I romanzi sono arrivati inizialmente in sordina sugli scaffali delle librerie, ma sono esplosi con la consacrazione di Han Kang con il Premio Nobel e all’endorsement dei BTS per Kim Jiyoung, nata nel 1982, suggerendo l’emergere di una forma narrativa riconoscibile, definita K-Lit.

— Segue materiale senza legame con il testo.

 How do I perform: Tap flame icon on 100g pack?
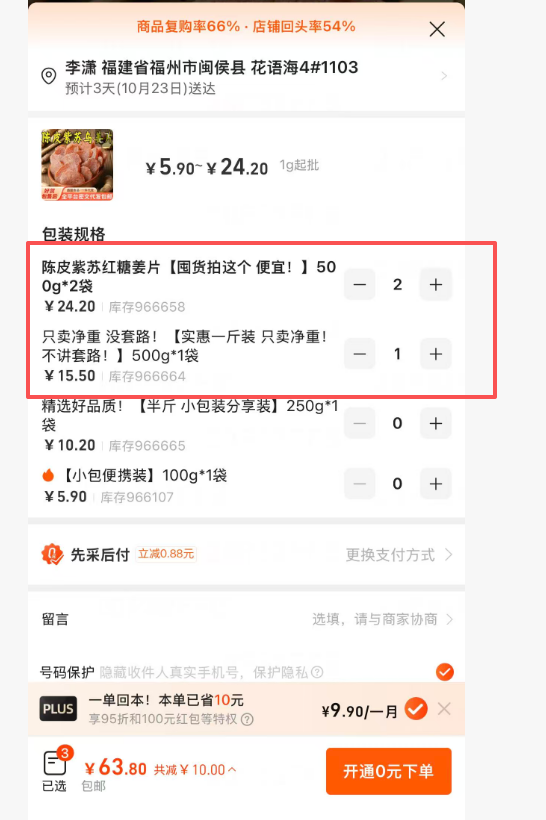pos(48,475)
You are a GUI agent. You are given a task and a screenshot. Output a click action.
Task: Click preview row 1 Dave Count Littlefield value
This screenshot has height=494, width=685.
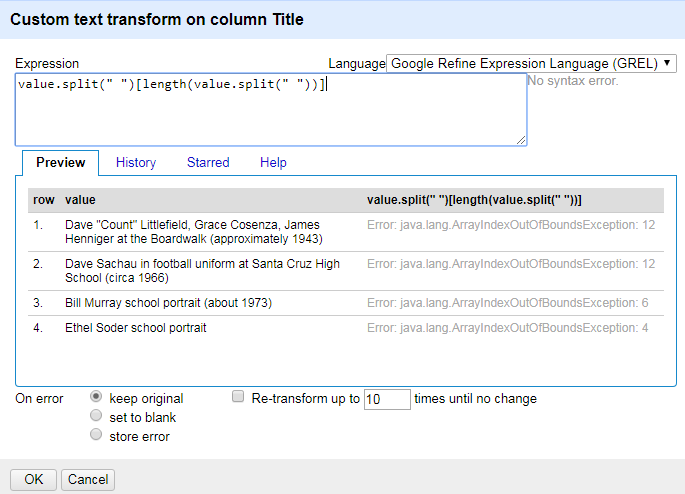click(194, 232)
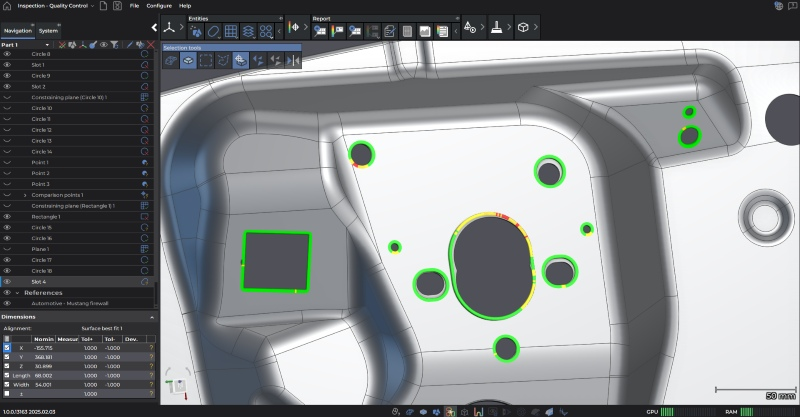Open the Configure menu

(159, 6)
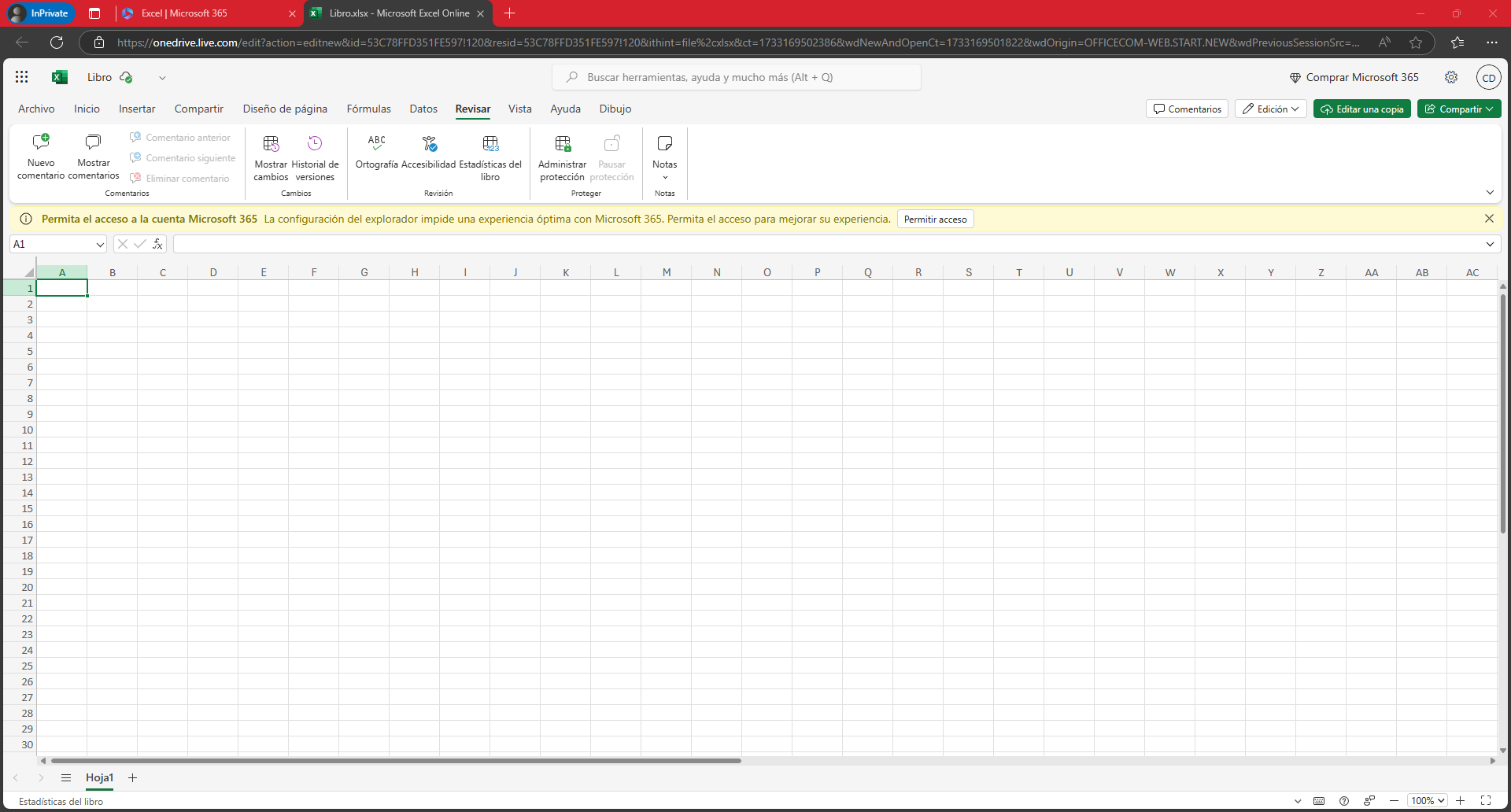Image resolution: width=1511 pixels, height=812 pixels.
Task: Click the search box Buscar herramientas
Action: click(737, 77)
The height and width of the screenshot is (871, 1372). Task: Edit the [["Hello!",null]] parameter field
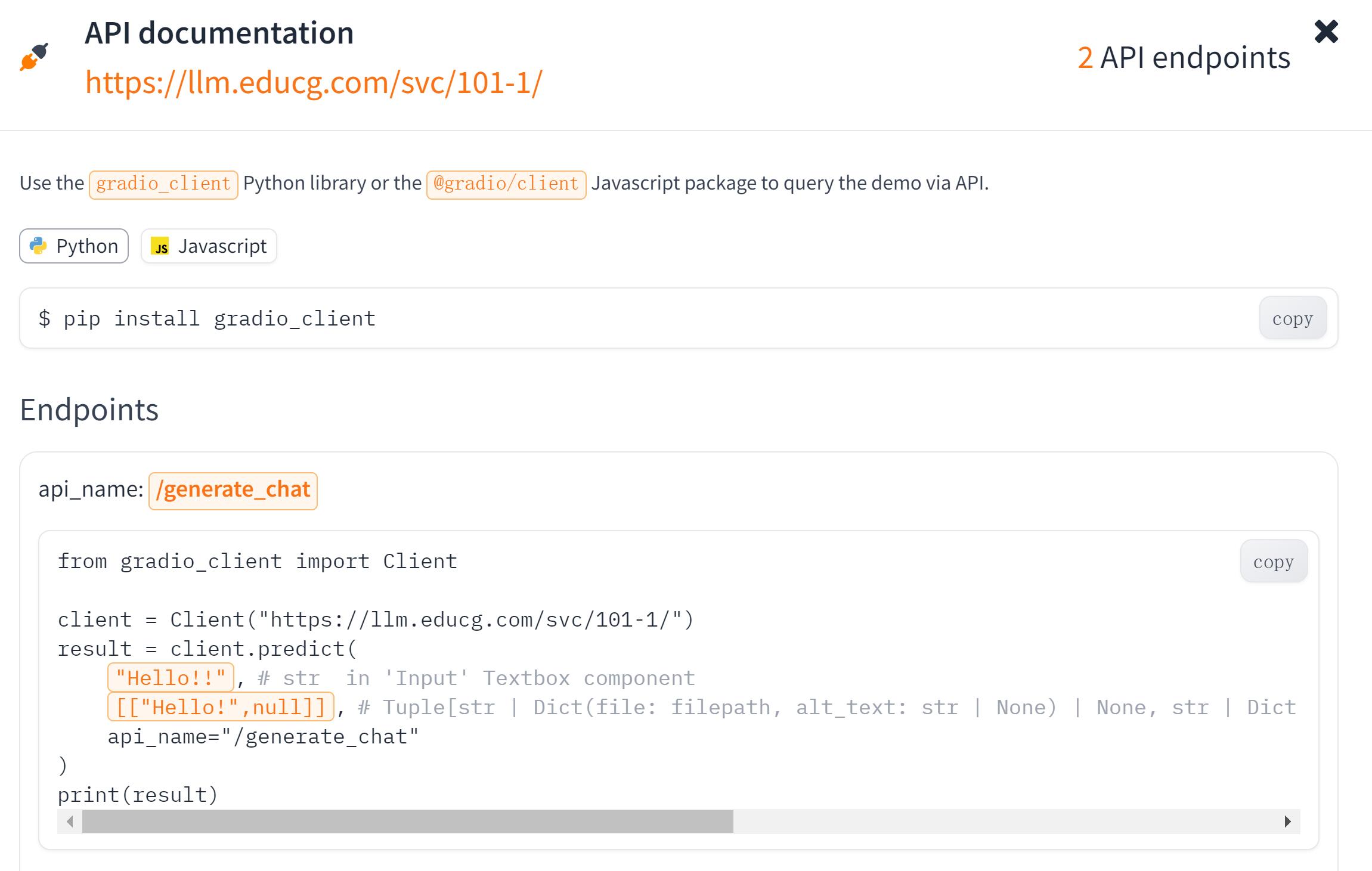coord(220,707)
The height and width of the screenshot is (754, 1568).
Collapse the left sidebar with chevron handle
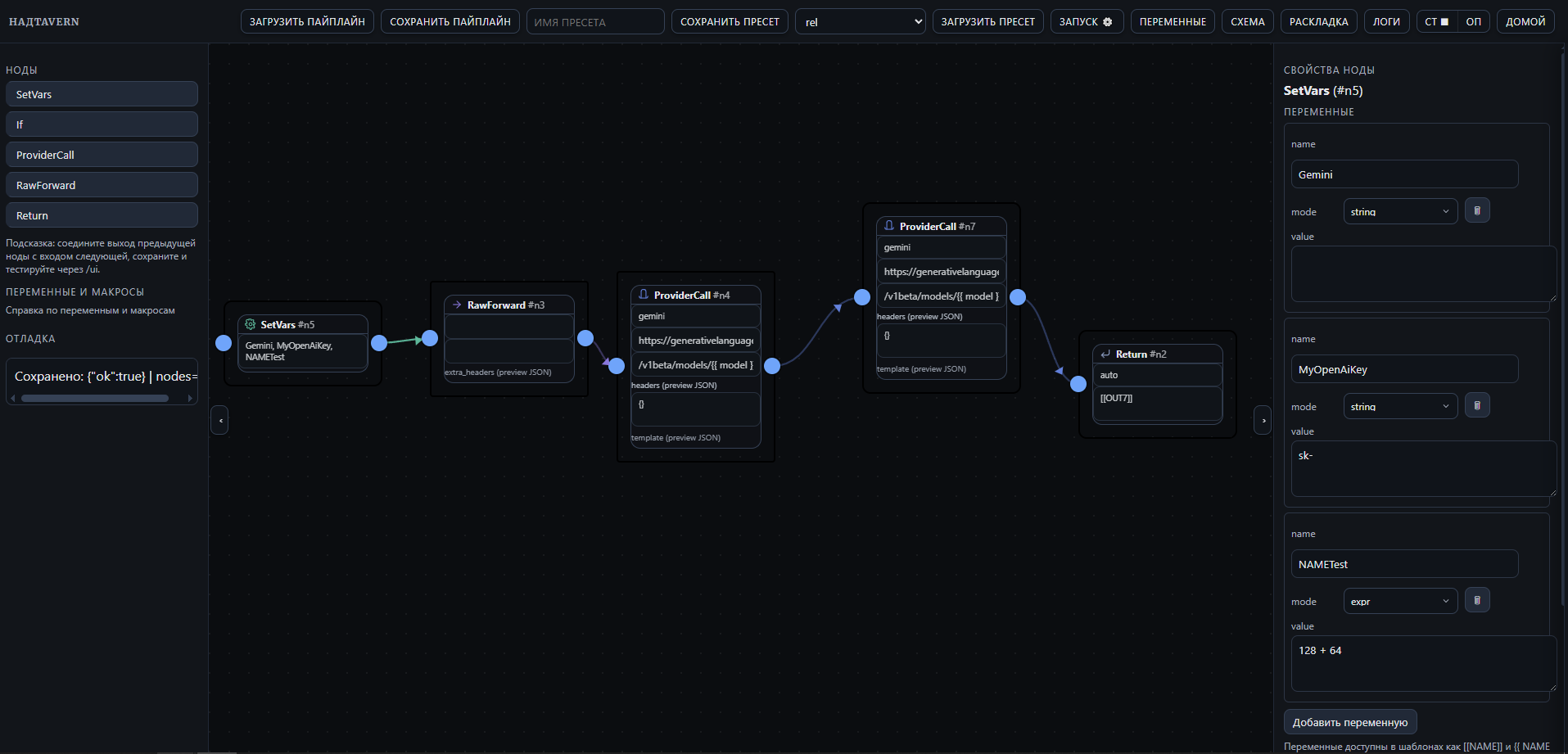[x=219, y=421]
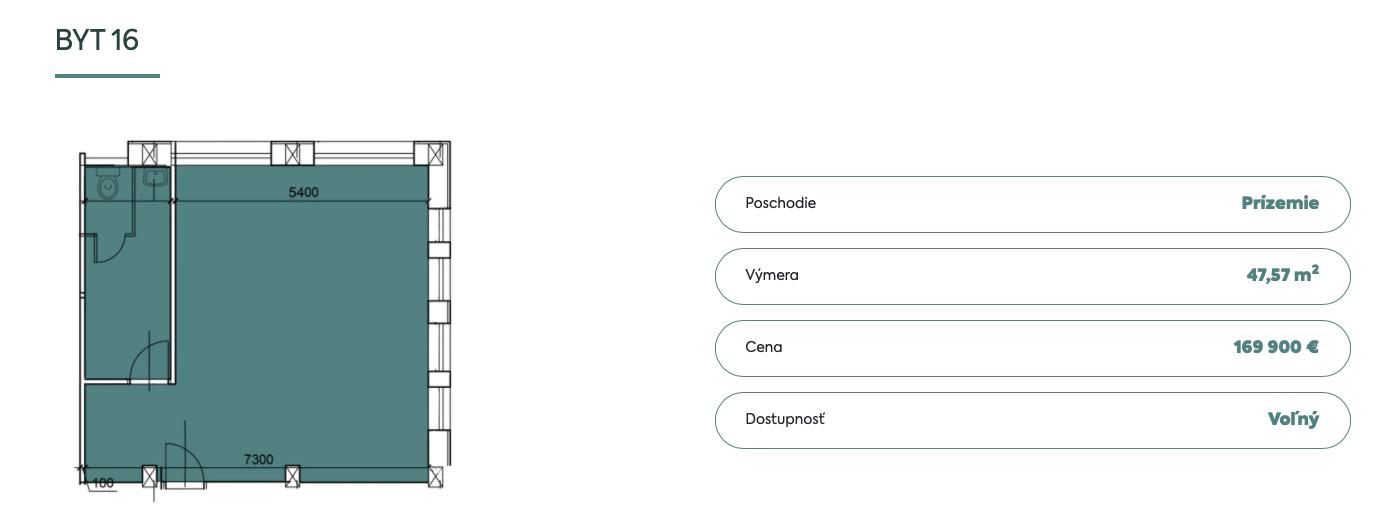This screenshot has height=510, width=1400.
Task: Select the Poschodie row label
Action: (x=780, y=203)
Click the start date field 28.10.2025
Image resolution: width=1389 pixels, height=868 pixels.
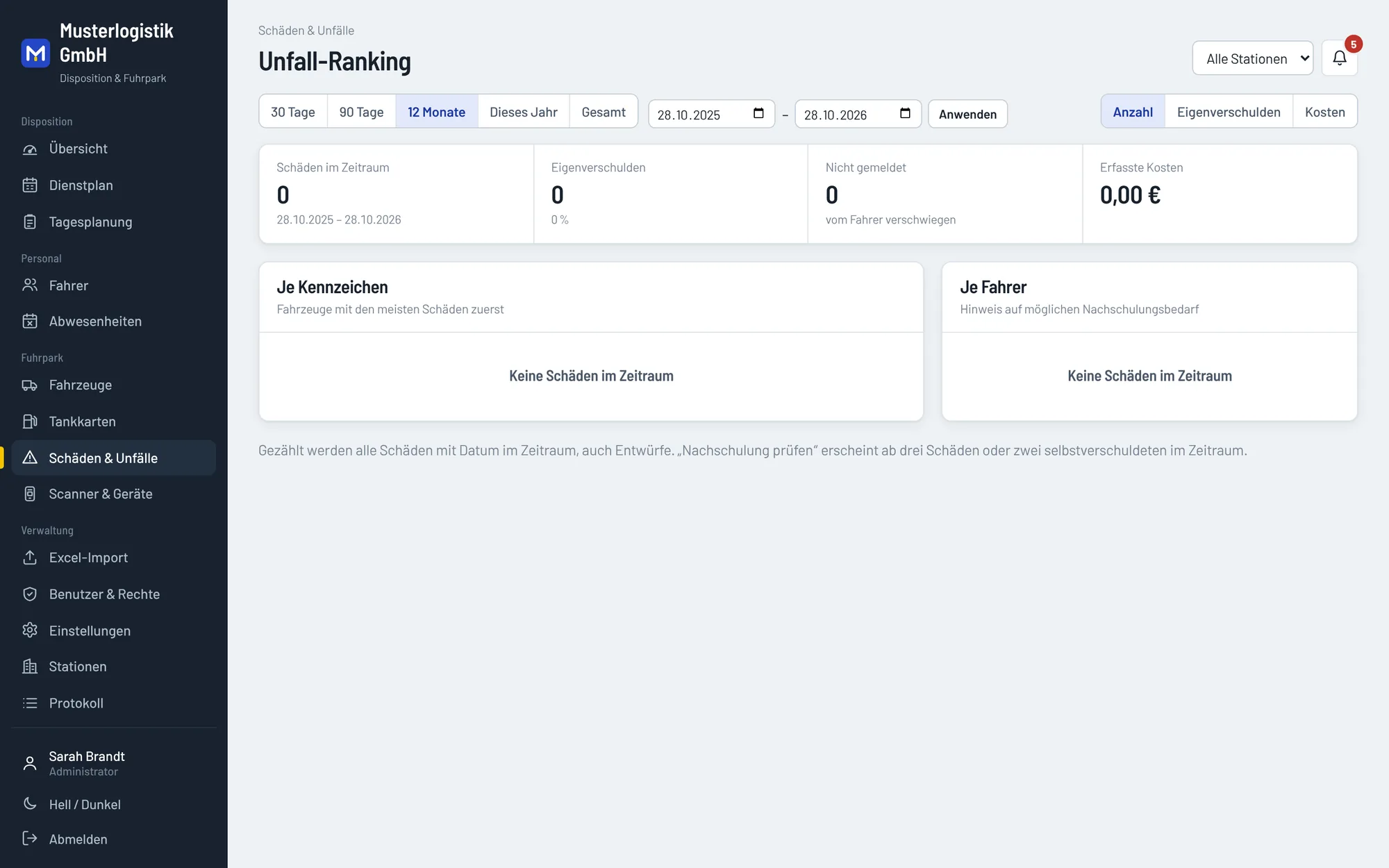click(711, 114)
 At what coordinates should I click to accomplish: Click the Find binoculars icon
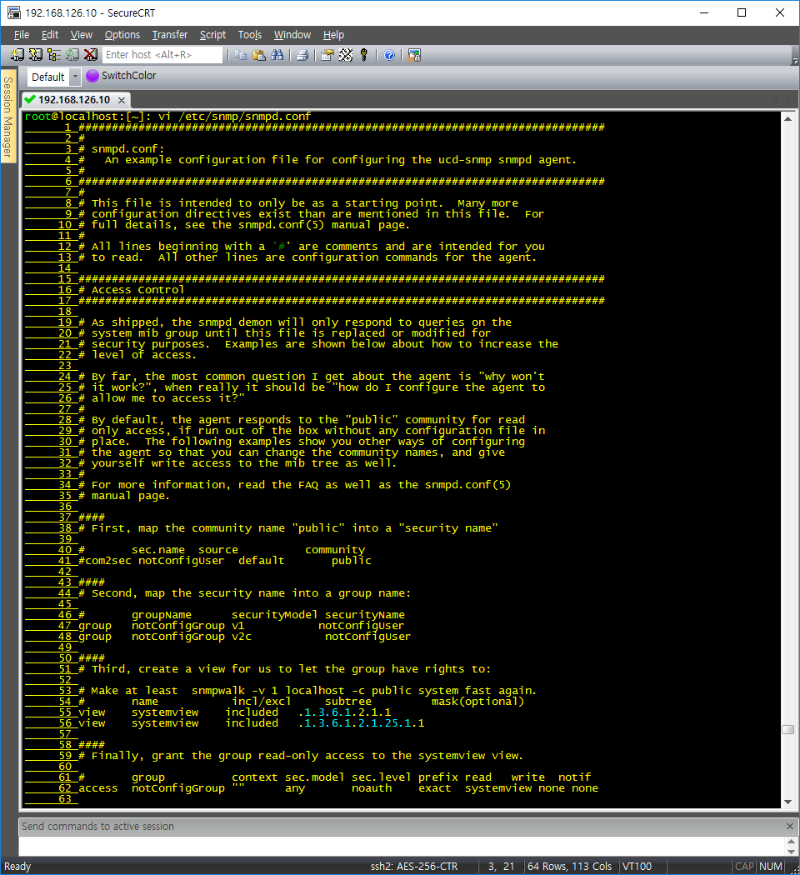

Il termine K-Lit si riferisce, per comodità, alla narrativa sudcoreana contemporanea tradotta negli ultimi 15-20 anni. Non è un genere in senso stretto, ma un insieme di testi che condividono alcune caratteristiche comuni: uno stile asciutto, un forte radicamento urbano e personaggi che non sono mai davvero al centro del mondo. Si tratta di una narrativa che racconta esistenze minime, spesso destinate a scontrarsi con forze più grandi di loro. Un tono sobrio, ma mai neutro; un’indagine esistenziale che non perde mai di vista il contesto sociale. E, soprattutto, una netta prevalenza di autrici.

La frattura femminile

Il successo globale è legato in modo diretto alla scrittura femminile. Han Kang, Cho Nam-joo, Kim Hye-jin, Jeong Yu-jeong: sono loro a tracciare l’orizzonte tematico di questa narrativa, e a far emergere, in filigrana, una frattura che attraversa la Corea del Sud contemporanea. Le loro protagoniste, spesso impiegate precarie, figlie invisibili, madri disilluse, sono costrette a confrontarsi con un modello confuciano che ancora struttura le gerarchie sociali, e con una realtà economica che ha promesso tutto, ma ha mantenuto poco. Le autrici non raccontano storie di eroiche emancipazioni, ma piuttosto di sopravvivenza. Ed è proprio in questo ritrarsi che nasce una nuova percezione della donna come punto cieco della modernità sudcoreana.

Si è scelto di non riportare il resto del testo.